The AMS 2000 storage system with SAS drives, which also has an active-active controller architecture, performs dynamic load balancing to monitor and automatically load balance itself. Hitachi pledges support for the dynamic provisioning it offers for its enterprise USP V and higher midrange USP VM storage systems

"It does not matter which port you are on or how the LUN is laid out, the performance is the same," said HDS' ANZ's Simon Elisha. "It's easy to to provision, which is important in virtualised environments."

The AMS 2000 also performs the same disk spindown as Hitachi's SAN systems, allowing drives to either cease rotation or rotate at a slower speed to conserve energy. Even the array's fans have been reconfigured, so that their spin slows or increases depending on the ambient temperature's impact on cooling requirements.

One feature yet to be implemented is support for solid state disks. Elisha told SearchStorage.com.au that HDS is still testing drives to ensure it can deliver adequate performance to users, advising that SSDs will be supported in 2009.

The AMS 2000 replaces the AMS 1000 as Hitachi's lower-end midrange platform. The AMS 2000 series currently consists of three models: the 2100 (120 drives), the 2300 (240 drives) and the 2500 (480 drives).
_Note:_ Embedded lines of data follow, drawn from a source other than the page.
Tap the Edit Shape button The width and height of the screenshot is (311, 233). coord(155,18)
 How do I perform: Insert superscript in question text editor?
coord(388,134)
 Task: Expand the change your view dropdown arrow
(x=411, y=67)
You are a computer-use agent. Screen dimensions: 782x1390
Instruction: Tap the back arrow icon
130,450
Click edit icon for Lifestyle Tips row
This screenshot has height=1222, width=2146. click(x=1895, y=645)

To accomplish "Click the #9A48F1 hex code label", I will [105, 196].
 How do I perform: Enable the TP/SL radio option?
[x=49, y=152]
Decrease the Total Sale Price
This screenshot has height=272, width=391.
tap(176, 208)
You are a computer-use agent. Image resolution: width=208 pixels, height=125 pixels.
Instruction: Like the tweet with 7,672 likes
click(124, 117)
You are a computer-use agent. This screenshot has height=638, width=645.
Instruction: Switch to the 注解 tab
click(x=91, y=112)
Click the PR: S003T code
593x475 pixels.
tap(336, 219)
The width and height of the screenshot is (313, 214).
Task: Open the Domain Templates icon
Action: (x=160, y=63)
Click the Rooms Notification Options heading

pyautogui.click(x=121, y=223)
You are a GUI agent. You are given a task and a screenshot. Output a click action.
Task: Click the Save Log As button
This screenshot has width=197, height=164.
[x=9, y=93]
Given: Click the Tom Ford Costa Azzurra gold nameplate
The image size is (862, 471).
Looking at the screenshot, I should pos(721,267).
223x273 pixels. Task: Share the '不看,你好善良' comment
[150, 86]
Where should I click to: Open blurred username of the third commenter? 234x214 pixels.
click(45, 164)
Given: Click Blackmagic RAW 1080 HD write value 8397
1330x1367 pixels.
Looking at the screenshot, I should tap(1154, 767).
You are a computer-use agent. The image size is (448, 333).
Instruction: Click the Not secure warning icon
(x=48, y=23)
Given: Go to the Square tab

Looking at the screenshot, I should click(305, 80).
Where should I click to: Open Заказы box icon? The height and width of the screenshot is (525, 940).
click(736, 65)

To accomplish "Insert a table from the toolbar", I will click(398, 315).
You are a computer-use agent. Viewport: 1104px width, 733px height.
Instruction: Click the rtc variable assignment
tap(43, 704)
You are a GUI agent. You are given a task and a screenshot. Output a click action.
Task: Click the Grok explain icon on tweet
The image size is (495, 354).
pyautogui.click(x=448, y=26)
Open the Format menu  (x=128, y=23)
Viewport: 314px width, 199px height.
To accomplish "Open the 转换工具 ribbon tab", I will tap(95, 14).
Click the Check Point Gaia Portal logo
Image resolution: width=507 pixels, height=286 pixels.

While the EMC Clariion CX4, HP EVA, IBM DS 5000 and NetApp FAS 3000 midrange systems have Fibre Channel and SATA drives, the AMS uses SAS as its performance drive with SATA as the capacity choice.

Storage industry observers say it's only a matter of time until SAS replaces Fibre Channel in enterprise storage systems. Drive vendors say they won't make FC drives with 8 Gbps interfaces, and 6 Gbps SAS components are starting to show up. But HDS is gambling that midrange users will pick lower-cost 3 Gbps SAS over 4 Gbps FC now. SAS has shown up in direct attached storage and low-end SAN systems from smaller vendors, but not as a midrange system from the top storage vendors until HDS came out with its AMS 2000.

"Up to now we've seen high-performance SAS in entry-level and low-end systems, but we haven't seem them in midrange," said analyst Greg Schulz of the StorageIO Group. "I think it's the precursor for it showing up in high-end systems in the near future."

According to Mark Peters, an analyst with Enterprise Strategy Group, the move to SAS is not an absolute surprise. "But it is a pleasant surprise to see a big player be bold and not wait -- as happens so often-- to be pulled down the path of logic by the smaller vendors and market desire. While HDS's USV line has been more successful on the high end than in the midrange, Peters calls the AMS "an important part of the jigsaw puzzle that is Hitachi's focus on the overall storage architecture."